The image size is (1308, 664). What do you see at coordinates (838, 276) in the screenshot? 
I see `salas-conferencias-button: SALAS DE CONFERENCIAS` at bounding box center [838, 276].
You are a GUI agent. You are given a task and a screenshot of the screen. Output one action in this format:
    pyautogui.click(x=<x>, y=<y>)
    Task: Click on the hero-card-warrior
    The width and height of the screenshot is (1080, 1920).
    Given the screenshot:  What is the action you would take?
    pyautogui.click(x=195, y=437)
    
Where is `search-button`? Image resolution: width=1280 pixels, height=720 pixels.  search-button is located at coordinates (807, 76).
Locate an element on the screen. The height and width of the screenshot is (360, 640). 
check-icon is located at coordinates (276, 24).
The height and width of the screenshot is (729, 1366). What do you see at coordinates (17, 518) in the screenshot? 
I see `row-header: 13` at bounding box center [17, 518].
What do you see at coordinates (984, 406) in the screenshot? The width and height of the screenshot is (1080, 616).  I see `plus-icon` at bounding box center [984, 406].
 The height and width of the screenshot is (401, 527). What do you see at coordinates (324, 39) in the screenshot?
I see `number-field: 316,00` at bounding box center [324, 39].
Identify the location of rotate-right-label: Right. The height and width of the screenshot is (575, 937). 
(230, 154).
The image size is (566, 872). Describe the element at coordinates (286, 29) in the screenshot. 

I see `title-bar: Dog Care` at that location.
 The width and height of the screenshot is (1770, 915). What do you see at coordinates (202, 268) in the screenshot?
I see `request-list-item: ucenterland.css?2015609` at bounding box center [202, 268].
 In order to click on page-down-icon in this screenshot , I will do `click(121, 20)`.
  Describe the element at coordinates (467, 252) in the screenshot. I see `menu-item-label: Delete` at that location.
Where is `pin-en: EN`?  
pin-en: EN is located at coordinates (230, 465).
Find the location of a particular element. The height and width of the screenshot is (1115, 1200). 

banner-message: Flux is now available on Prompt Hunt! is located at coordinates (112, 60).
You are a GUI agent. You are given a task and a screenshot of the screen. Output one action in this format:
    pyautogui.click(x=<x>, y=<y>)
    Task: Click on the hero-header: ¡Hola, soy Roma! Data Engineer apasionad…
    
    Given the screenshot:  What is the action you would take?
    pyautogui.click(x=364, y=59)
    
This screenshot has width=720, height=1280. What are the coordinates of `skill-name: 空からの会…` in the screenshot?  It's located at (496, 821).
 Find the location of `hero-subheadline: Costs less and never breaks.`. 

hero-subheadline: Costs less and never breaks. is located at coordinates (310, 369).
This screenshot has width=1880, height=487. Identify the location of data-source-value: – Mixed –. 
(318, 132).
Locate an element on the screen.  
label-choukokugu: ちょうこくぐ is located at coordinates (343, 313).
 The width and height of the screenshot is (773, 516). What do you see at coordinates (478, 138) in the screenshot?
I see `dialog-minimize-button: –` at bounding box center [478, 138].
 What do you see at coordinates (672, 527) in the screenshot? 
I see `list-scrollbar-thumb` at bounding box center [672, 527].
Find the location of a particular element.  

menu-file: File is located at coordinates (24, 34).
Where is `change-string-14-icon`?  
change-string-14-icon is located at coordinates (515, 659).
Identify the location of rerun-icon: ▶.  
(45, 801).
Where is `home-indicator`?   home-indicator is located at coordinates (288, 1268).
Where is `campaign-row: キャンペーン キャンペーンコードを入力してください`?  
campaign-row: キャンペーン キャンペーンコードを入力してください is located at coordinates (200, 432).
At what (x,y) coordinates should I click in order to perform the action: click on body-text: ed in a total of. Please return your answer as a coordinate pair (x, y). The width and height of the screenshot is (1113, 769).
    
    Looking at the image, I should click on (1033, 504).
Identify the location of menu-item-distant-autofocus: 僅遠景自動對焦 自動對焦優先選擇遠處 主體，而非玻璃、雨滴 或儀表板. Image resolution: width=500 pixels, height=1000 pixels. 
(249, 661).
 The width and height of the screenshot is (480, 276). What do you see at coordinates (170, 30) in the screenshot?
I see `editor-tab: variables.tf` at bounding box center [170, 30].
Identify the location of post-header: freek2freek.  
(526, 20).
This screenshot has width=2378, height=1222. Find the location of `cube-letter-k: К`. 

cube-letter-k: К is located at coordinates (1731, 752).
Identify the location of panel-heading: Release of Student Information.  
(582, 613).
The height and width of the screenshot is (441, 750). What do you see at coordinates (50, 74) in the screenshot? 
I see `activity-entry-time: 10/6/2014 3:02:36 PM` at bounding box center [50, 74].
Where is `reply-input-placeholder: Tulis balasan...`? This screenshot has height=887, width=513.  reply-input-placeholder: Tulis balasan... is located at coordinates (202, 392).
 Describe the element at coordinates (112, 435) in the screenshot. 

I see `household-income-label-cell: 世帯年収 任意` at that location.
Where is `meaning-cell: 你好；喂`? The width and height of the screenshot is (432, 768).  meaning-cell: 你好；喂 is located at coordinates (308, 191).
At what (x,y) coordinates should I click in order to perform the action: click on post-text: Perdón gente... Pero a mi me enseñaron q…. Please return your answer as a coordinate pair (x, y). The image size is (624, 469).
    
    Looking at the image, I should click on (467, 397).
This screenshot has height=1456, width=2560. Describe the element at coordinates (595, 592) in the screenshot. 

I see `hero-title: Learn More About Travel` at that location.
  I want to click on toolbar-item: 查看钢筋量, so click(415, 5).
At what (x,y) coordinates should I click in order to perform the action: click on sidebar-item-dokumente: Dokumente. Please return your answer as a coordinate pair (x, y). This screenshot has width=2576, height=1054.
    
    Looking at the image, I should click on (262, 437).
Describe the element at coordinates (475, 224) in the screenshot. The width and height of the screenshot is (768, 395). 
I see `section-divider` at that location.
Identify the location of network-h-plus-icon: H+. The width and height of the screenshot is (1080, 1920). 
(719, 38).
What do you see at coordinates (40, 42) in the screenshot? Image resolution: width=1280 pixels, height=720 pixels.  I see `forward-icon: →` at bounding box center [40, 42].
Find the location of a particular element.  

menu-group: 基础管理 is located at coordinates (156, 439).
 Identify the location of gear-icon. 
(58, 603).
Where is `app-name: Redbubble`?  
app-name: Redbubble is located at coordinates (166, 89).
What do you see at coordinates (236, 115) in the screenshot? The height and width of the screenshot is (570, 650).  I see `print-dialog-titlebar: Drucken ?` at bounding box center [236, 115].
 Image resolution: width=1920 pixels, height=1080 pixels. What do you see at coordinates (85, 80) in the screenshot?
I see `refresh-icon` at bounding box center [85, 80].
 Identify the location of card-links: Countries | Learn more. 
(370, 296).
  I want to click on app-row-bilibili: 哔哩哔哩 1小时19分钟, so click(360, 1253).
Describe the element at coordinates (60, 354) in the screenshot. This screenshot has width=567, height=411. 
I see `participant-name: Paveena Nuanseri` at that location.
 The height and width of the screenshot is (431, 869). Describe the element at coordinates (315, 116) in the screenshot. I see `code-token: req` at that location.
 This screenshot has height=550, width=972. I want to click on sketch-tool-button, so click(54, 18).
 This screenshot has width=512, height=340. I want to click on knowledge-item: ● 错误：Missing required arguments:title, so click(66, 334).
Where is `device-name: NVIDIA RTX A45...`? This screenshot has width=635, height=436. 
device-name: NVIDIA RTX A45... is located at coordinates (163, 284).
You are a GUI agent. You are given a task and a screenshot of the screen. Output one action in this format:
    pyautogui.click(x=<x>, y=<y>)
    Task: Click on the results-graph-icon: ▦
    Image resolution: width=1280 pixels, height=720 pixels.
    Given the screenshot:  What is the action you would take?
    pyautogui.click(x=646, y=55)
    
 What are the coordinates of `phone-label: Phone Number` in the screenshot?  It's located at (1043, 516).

### Written task:
Please print the lines above exactly, starting at the line that contains "coordinates (308, 191)." and ending after the line that contains "Looking at the image, I should click on (262, 437).".

### Exercise answer:
Where is `meaning-cell: 你好；喂`? The width and height of the screenshot is (432, 768).  meaning-cell: 你好；喂 is located at coordinates (308, 191).
At what (x,y) coordinates should I click in order to perform the action: click on post-text: Perdón gente... Pero a mi me enseñaron q…. Please return your answer as a coordinate pair (x, y). The image size is (624, 469).
    
    Looking at the image, I should click on (467, 397).
This screenshot has height=1456, width=2560. Describe the element at coordinates (595, 592) in the screenshot. 

I see `hero-title: Learn More About Travel` at that location.
  I want to click on toolbar-item: 查看钢筋量, so click(415, 5).
At what (x,y) coordinates should I click in order to perform the action: click on sidebar-item-dokumente: Dokumente. Please return your answer as a coordinate pair (x, y). This screenshot has width=2576, height=1054.
    
    Looking at the image, I should click on (262, 437).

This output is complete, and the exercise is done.